One would expect her to guide us briskly and entertainingly through the lanes and courts of the novel, and she does. Hardy reigns in this sphere – there is none to equal him. Although all his novels share the harmonic whole of Wessex, they each possess what Hopkins called an ‘inscape’ which gives them their individual interpretation of the region. Everything occurs in a working landscape. The moods pass from terror to ecstasy. The inhabitants are constructed from the earth they till and the air they breathe. The literary creation of Wessex is one of the master achievements of the English novel.

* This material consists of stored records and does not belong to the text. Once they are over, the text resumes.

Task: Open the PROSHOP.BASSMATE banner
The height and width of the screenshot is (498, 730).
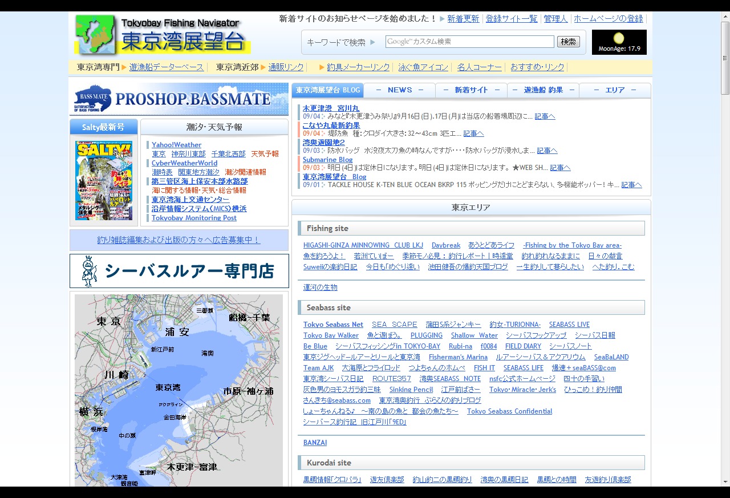Action: click(179, 99)
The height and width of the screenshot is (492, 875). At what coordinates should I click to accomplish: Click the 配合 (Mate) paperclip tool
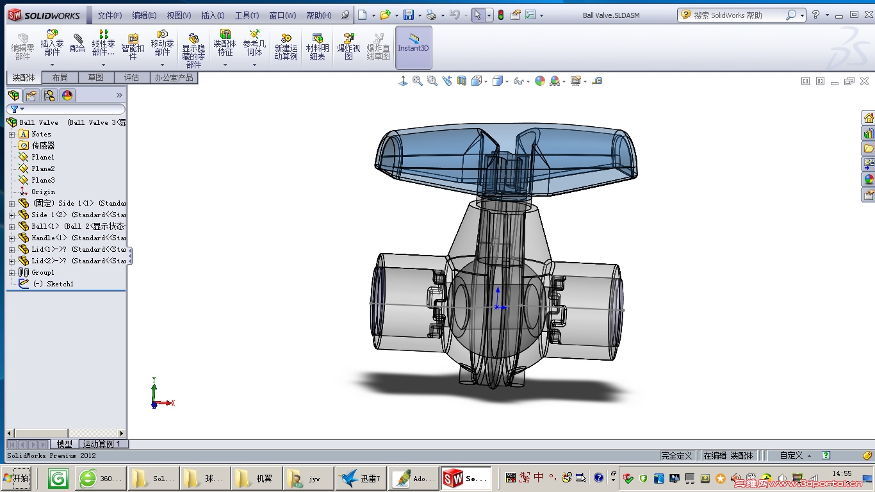(x=78, y=44)
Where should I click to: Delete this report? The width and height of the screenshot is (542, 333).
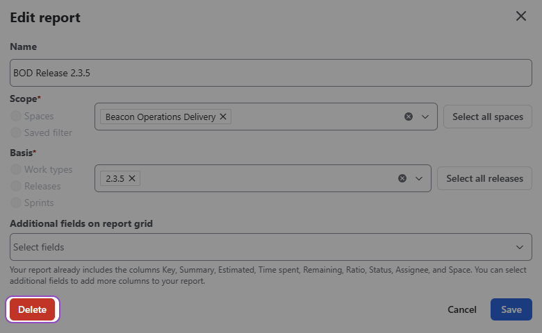[33, 309]
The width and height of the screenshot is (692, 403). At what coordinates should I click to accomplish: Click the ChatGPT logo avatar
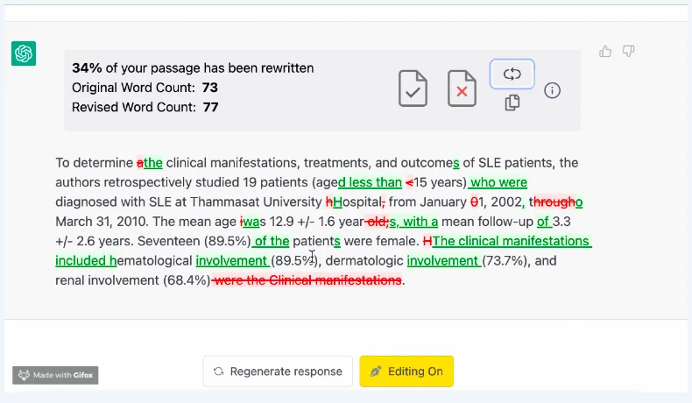(x=24, y=53)
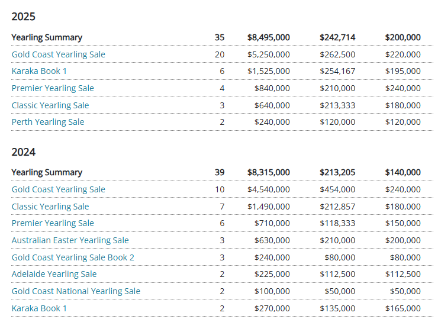Visit the 2024 Premier Yearling Sale link
This screenshot has height=319, width=438.
(53, 223)
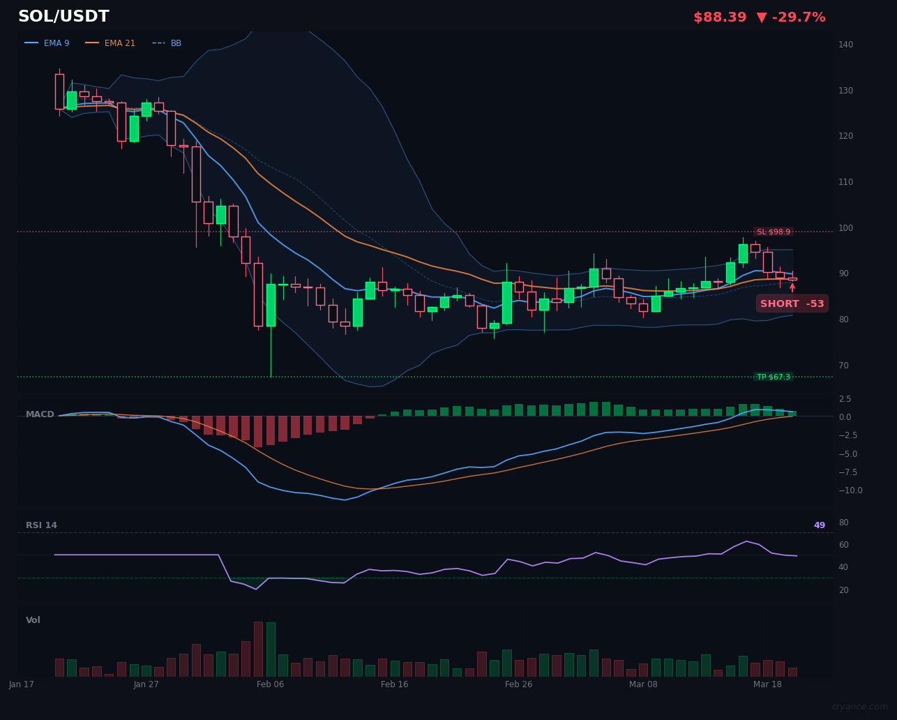Click the orange EMA 21 line swatch
Viewport: 897px width, 720px height.
tap(91, 43)
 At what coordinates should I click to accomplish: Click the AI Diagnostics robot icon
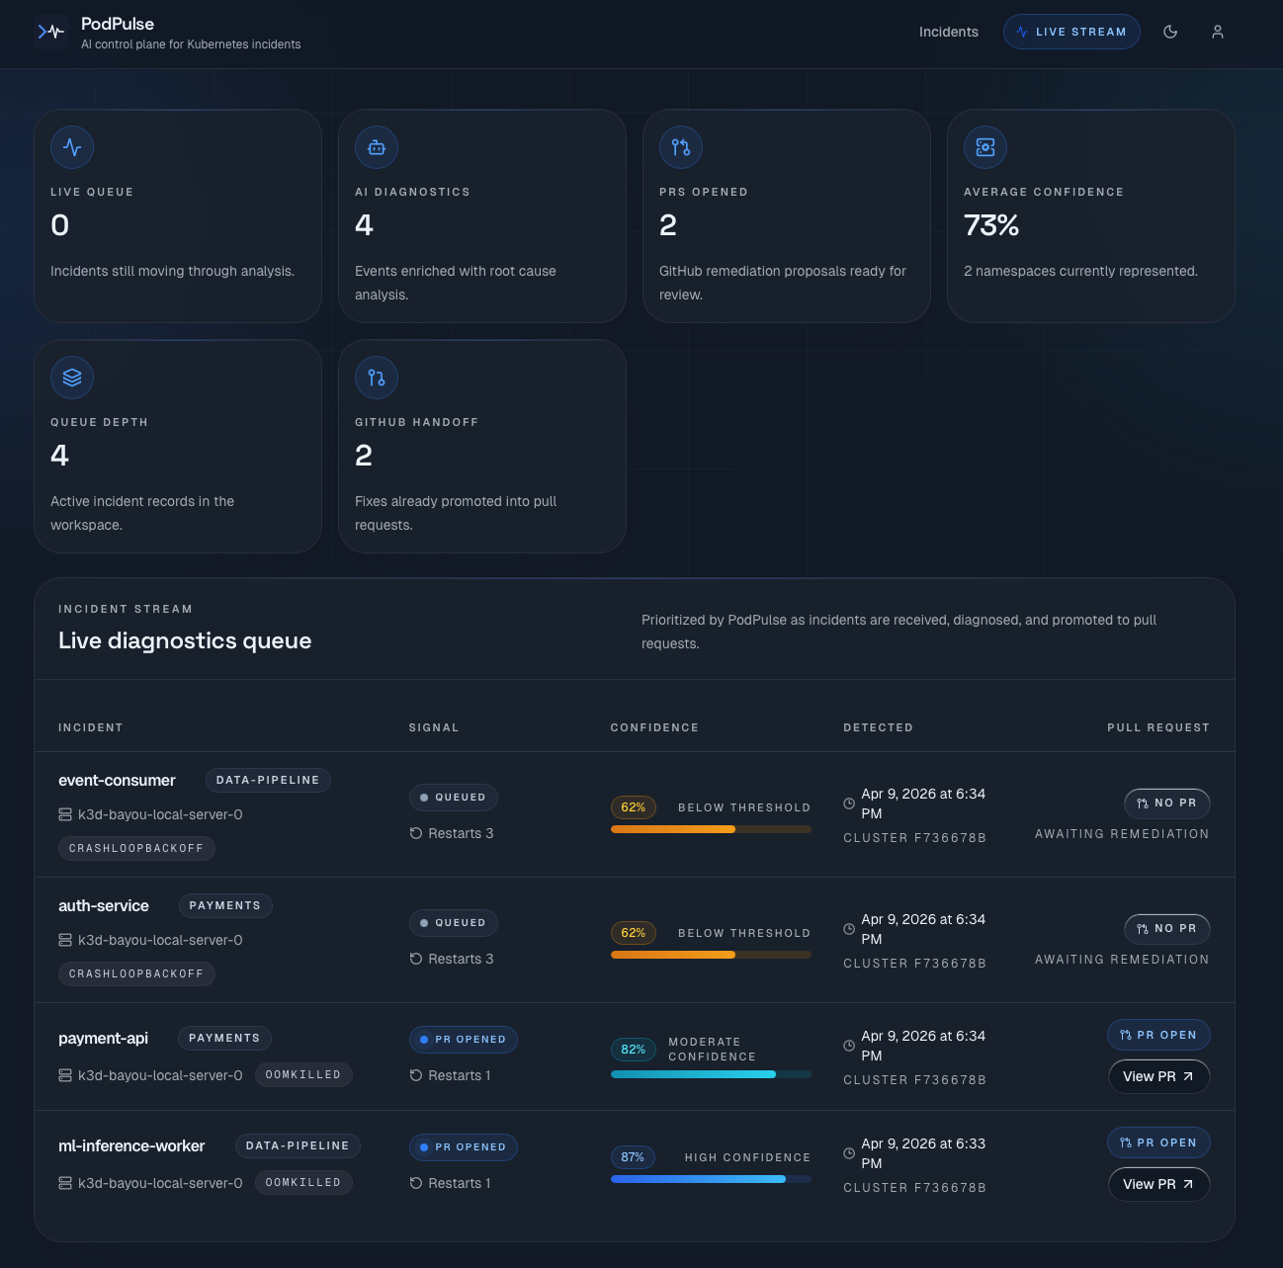point(377,147)
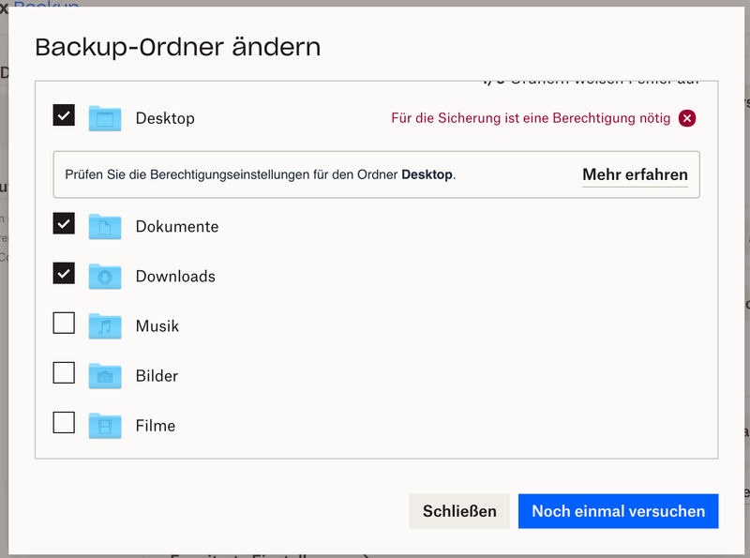Click the Downloads folder icon
The width and height of the screenshot is (750, 558).
104,276
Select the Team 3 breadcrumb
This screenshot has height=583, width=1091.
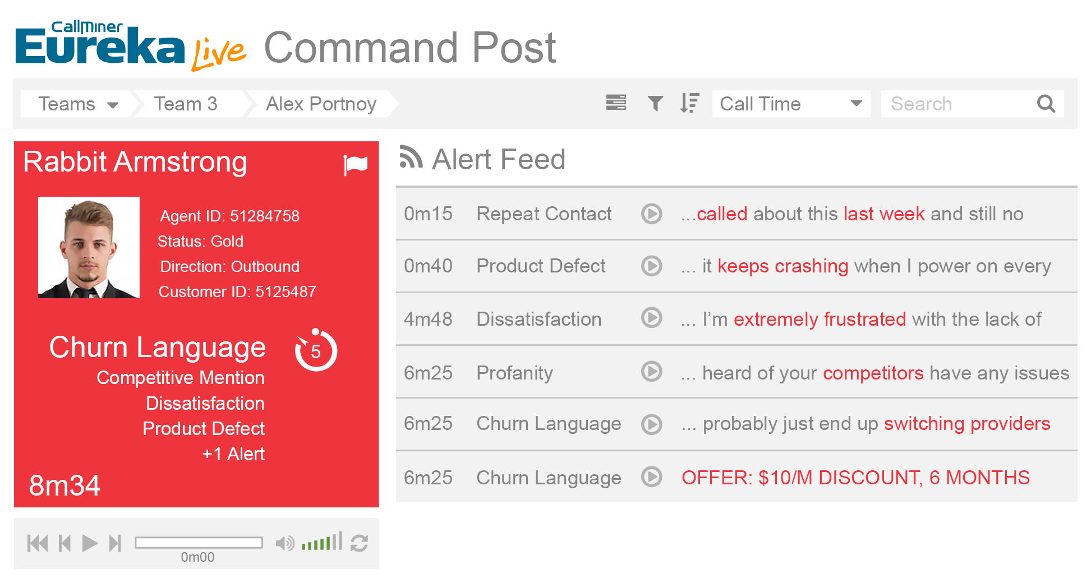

The peregrination ends with trips to Larkin land, Angus Wilson’s New Town (artistically, still a mainly unrealised subject), Ted Hughes’s Devonshire, rather than his native Elmet, Dylan Thomas’s half-loved Wales, Hartley’s sexy Norfolk, the Georgians’ self-conscious shires, Housman’s country of the broken heart. Grahame’s pagan Thames Valley and Orwell’s lost Oxfordshire village in Coming Up for Air – ‘one of the most powerful novels ever written about the threat to what we now call the environment’. Jorge Lewinski has supplied a wide and thoughtful range of fine photographs to accompany this guide to the spots where landscape has become language.